104 F.4th 1128
9th Cir.2024Background
- Jeremy and Kristy Morris planned multi-night, large-scale Christmas displays (lights, live nativity, costumed characters, buses, volunteers) after moving into West Hayden Estates; HOA CC&R provisions limit uses, nuisances, and exterior lighting.
- Prior to closing, Morris asked the HOA whether the program would be permitted; the HOA circulated a January 2015 letter warning the program likely violated CC&Rs and included a sentence referencing "non-Christians or of another faith" and "undesirables." A draft contained harsher language that was revised before mailing.
- The HOA called a February 2015 membership meeting that warned residents about the event (exaggerating size/traffic), and the membership present voted against allowing the event; the HOA later sent an October 2015 enforcement letter threatening legal action if no written approval was obtained.
- The Morrises nevertheless hosted the event in 2015–2016; neighborhood hostility and some threatening incidents occurred (including an alleged death threat by a neighbor); the HOA did not sue but later sought to enjoin future events via counterclaim.
- The Morrises sued under the Fair Housing Act (FHA) §§ 3604(b), 3604(c), and 3617 alleging religion-based discrimination and hostile-housing conduct; a jury found for the Morrises and awarded damages, but the district court granted JMOL for the HOA, or alternatively a new trial/remittitur, and enjoined the Morrises for future CC&R-violating events.
- On appeal the Ninth Circuit: affirmed JMOL for §§ 3604(b) and 3604(c); reversed JMOL on § 3617 (interference) because sufficient evidence supported the jury’s verdict; affirmed the district court’s grant of a new trial as an alternative; and vacated the injunction pending retrial on the § 3617 claim.
--------------------
Answer these questions from the case summary:
(a) In what month and year did the HOA circulate the letter warning that the Christmas program likely violated the CC&Rs?
(b) In which years did the Morrises host the event?
(c) On which Fair Housing Act section did the Ninth Circuit reverse the grant of JMOL?

[Dataset entries]
--------------------
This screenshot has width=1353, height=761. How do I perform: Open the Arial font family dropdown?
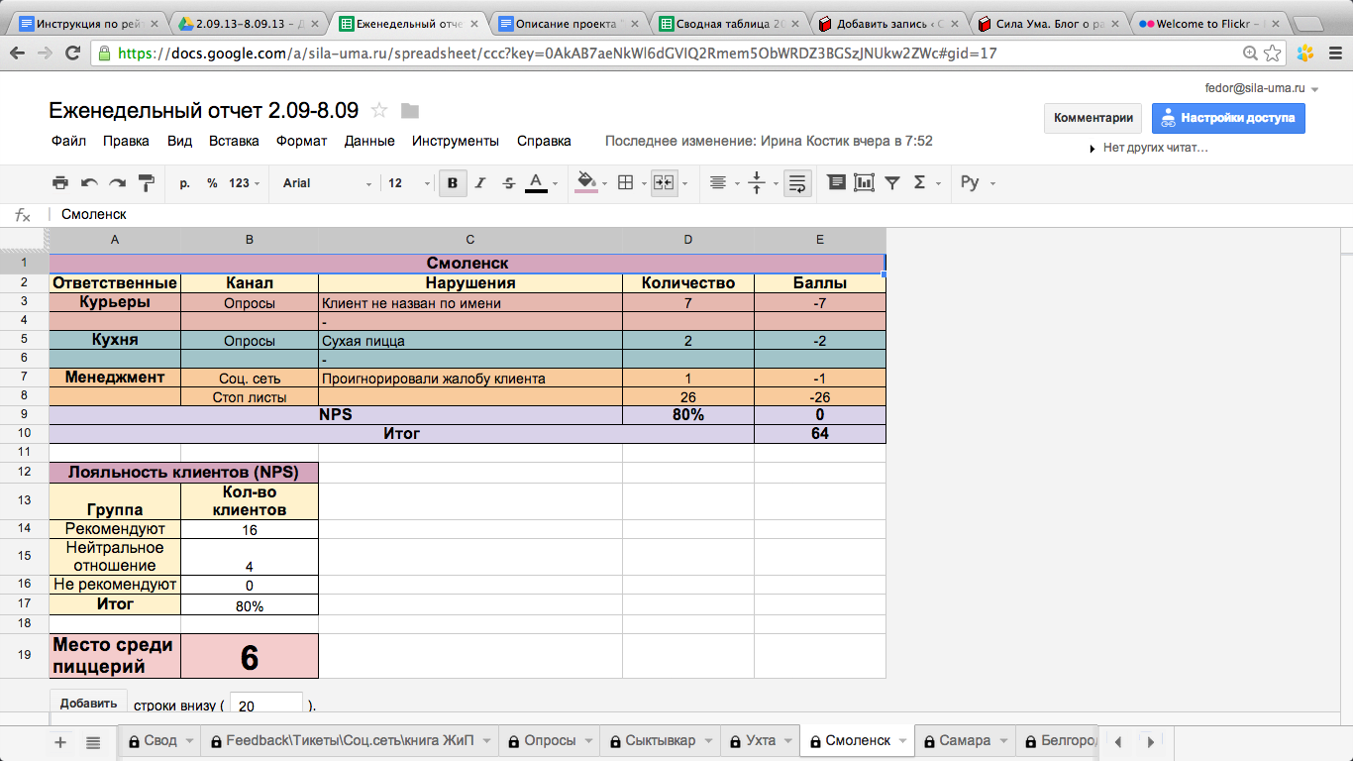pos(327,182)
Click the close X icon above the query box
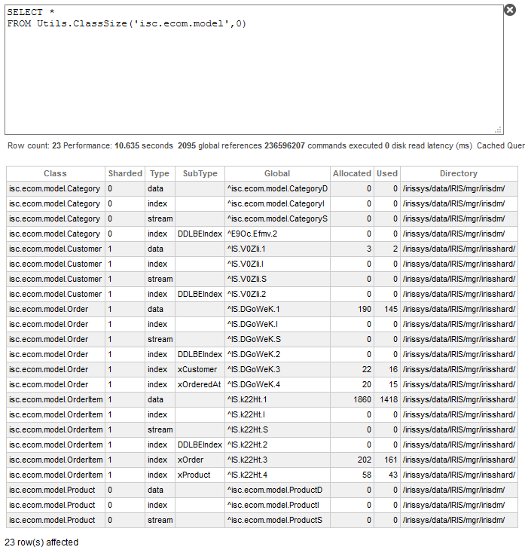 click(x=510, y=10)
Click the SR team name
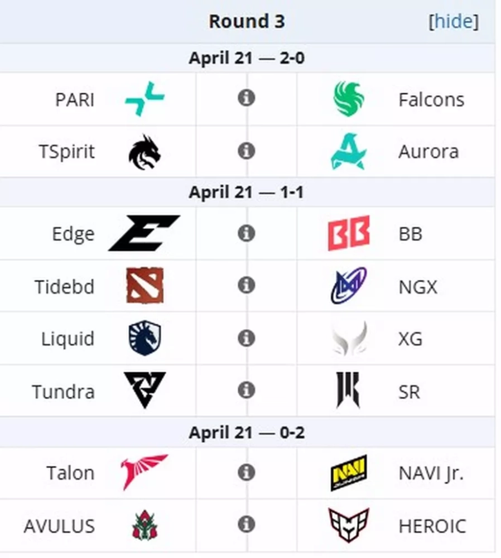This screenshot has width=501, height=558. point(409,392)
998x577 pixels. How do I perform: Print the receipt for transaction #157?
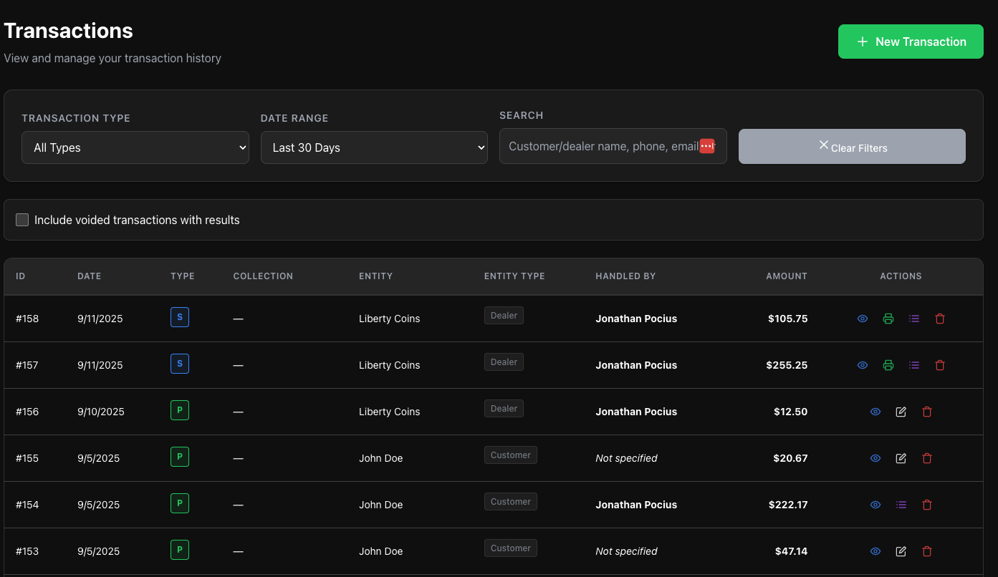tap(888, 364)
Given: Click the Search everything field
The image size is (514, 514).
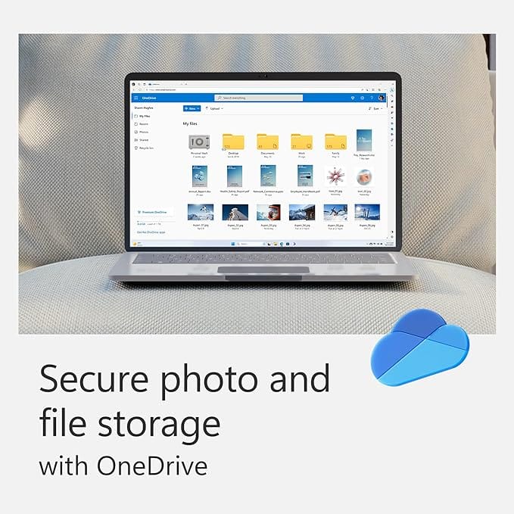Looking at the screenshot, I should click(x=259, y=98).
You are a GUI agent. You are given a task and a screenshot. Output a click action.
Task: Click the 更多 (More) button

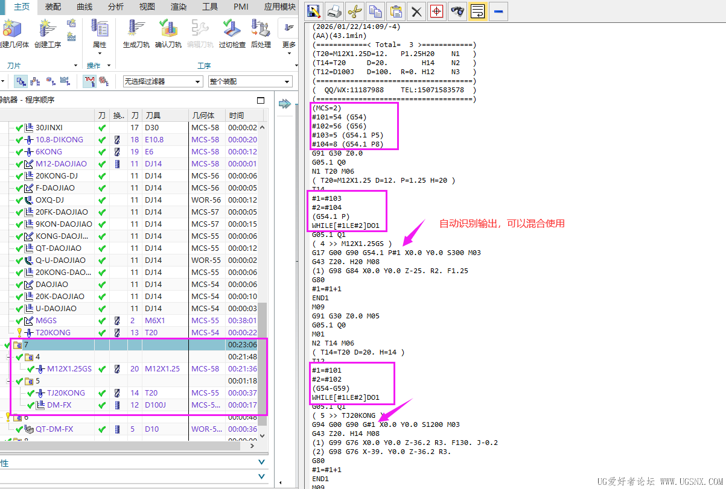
--------------------
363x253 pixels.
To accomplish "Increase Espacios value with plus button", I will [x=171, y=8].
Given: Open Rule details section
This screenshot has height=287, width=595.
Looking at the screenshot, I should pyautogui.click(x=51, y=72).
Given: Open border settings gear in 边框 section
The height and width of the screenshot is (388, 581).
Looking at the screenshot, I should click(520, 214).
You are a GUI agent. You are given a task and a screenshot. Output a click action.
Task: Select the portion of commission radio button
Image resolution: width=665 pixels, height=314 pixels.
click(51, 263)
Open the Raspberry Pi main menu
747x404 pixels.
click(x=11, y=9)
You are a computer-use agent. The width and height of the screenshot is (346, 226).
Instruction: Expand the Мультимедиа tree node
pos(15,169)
--------------------
### Final result:
(a) January 2015
(b) 2015–2016
(c) § 3617 (interference)